#### [ESERCIZI DA SVOLGERE]
1. Elenca tutto ciò che, secondo l'estratto, il manoscritto di Sélestat contiene oltre al trattato di Vitruvio.
2. Rispondi a queste domande in base all'estratto:
(a) In quale passo del De architectura Vitruvio tocca l'argomento dei pesi specifici?
(b) Dove e in quale periodo era attivo Menelao di Alessandria?
(c) Quali versi del Carmen de ponderibus et mensuris descrivono un apparato per quantificare il peso specifico dei fluidi?
3. Riproduci fedelmente la parte dell'estratto che si apre con le parole contenenti "Di notevole interesse" e si chiude con "lavoro di Menelao.".

Nel manoscritto di Sélestat della metà del X secolo vi sono, oltre al trattato di Vitruvio, il compendio di Faventino, estratti da Palladio sulle ville rustiche, una parte sulla corretta misura delle canne degli organi e una sezione dedicata alle sette meraviglie del mondo; vi sono poi disegni di colonne, le cui dimensioni e il corretto posizionamento nello schema della costruzione costituiscono il cuore della teoria dell’architettura, argomento il cui interesse è confermato dalla presenza di un’ulteriore appendice dedicata alla Symmetria columnarum. Vi sono, infine, la Mappae Clavicula, traduzione di un testo alchemico greco relativo a procedimenti tecnico artistici nel lavoro artigianale e le Compositiones, con parti dedicate alla costruzione sull’acqua e alla malta idraulica.
Di notevole interesse nell’Appendix Vitruviana è la sezione dedicata ai pesi specifici di diversi metalli, argomento trattato molto marginalmente da Vitruvio in relazione al celebre episodio della corona di Archimede (De architectura, IX, praef.). È plausibile che questa parte dipenda dall’opera, oggi perduta, che il matematico Menelao di Alessandria attivo a Roma sul finire del I secolo aveva dedicato al corretto procedimento per individuare il peso specifico dei metalli e la densità dei fluidi. A questo medesimo problema rimandano anche i versi 103-110 del Carmen de ponderibus et mensuris, dove è descritto un apparato per quantificare il peso specifico dei fluidi. Anche l’autore di questo poemetto, un certo Pisciano o come oggi si ritiene più probabile Remmius Favinus, vissuto in un’età compresa tra il IV e il VI secolo, doveva avere presente il lavoro di Menelao.

#### [DATI DISPONIBILI]

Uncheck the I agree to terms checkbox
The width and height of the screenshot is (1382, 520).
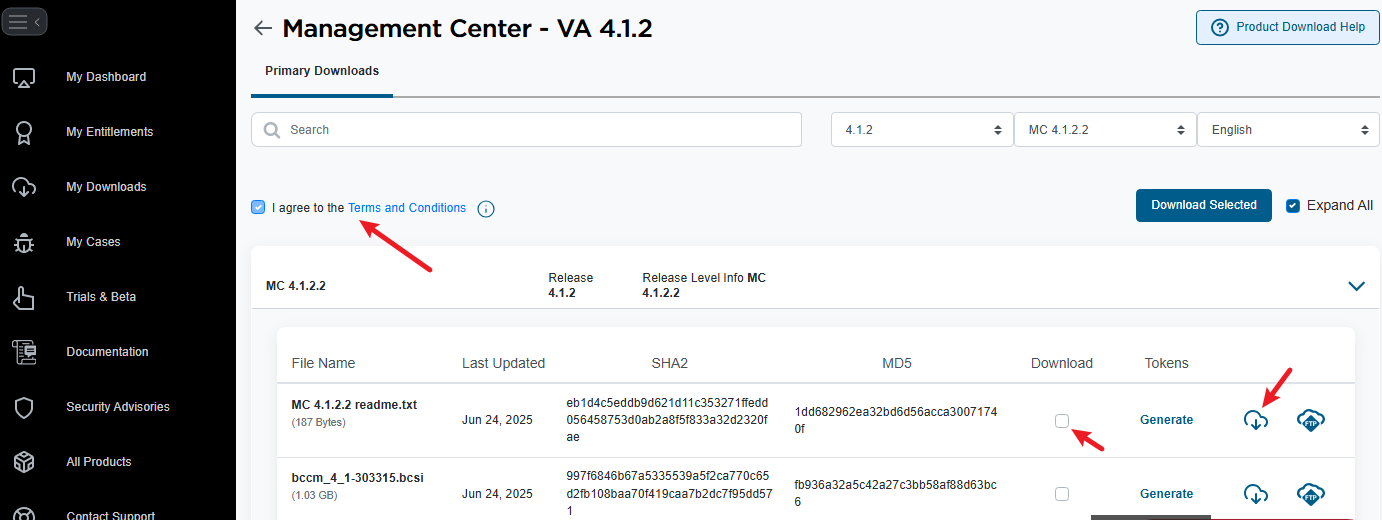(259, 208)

---

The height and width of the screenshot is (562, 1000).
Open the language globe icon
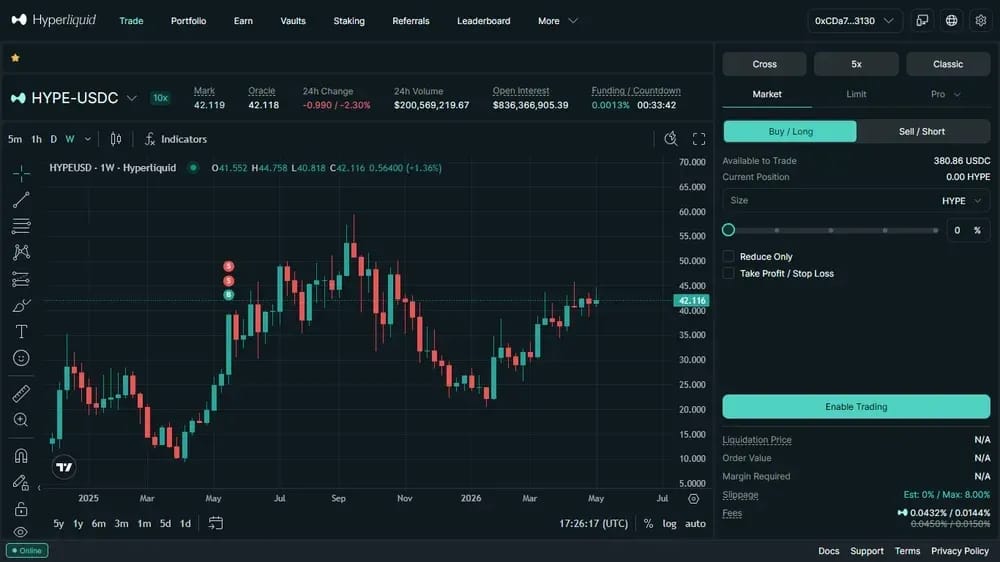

* * *

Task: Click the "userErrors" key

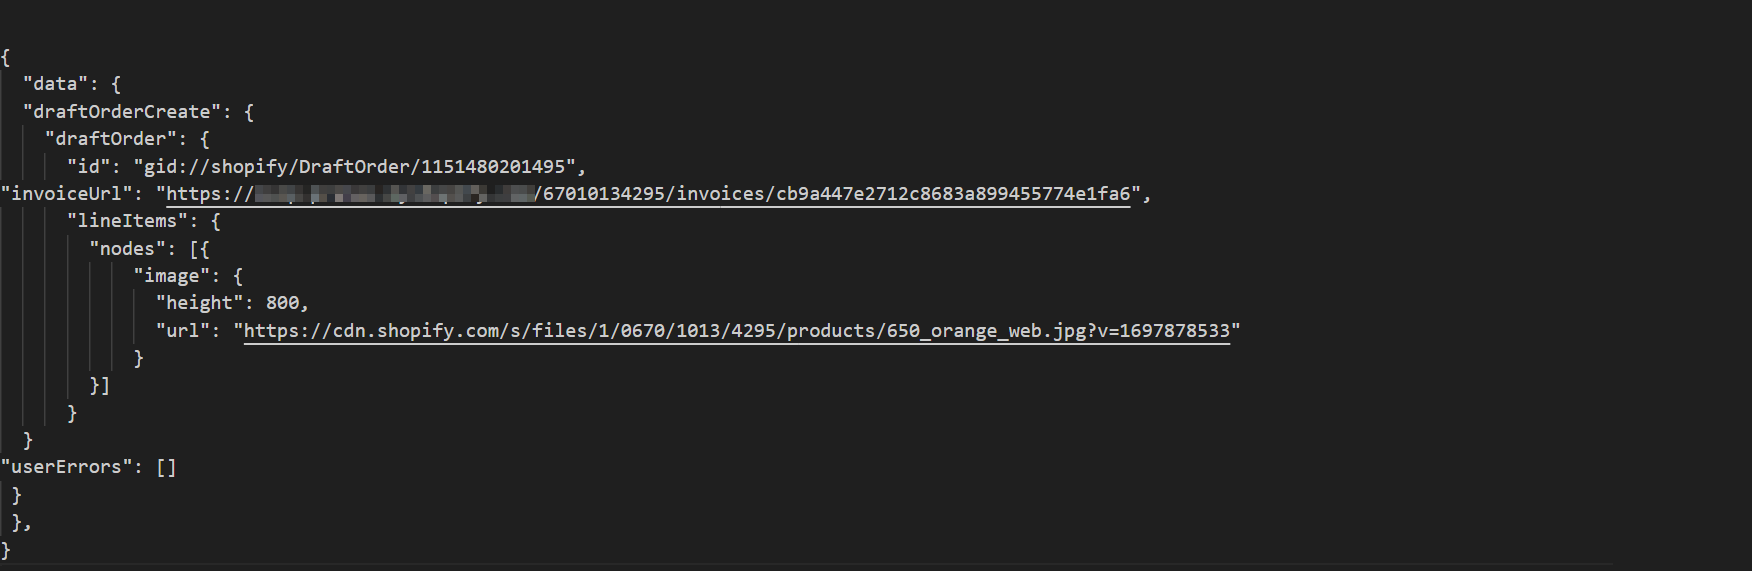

#### [SOLUZIONI DEGLI ESERCIZI]
1.
- il compendio di Faventino
- estratti da Palladio sulle ville rustiche
- una parte sulla corretta misura delle canne degli organi
- una sezione dedicata alle sette meraviglie del mondo
- disegni di colonne
- un'appendice dedicata alla Symmetria columnarum
- la Mappae Clavicula
- le Compositiones

2.
(a) IX, praef., in relazione all'episodio della corona di Archimede.
(b) A Roma, sul finire del I secolo.
(c) I versi 103-110.

3.
Di notevole interesse nell’Appendix Vitruviana è la sezione dedicata ai pesi specifici di diversi metalli, argomento trattato molto marginalmente da Vitruvio in relazione al celebre episodio della corona di Archimede (De architectura, IX, praef.). È plausibile che questa parte dipenda dall’opera, oggi perduta, che il matematico Menelao di Alessandria attivo a Roma sul finire del I secolo aveva dedicato al corretto procedimento per individuare il peso specifico dei metalli e la densità dei fluidi. A questo medesimo problema rimandano anche i versi 103-110 del Carmen de ponderibus et mensuris, dove è descritto un apparato per quantificare il peso specifico dei fluidi. Anche l’autore di questo poemetto, un certo Pisciano o come oggi si ritiene più probabile Remmius Favinus, vissuto in un’età compresa tra il IV e il VI secolo, doveva avere presente il lavoro di Menelao.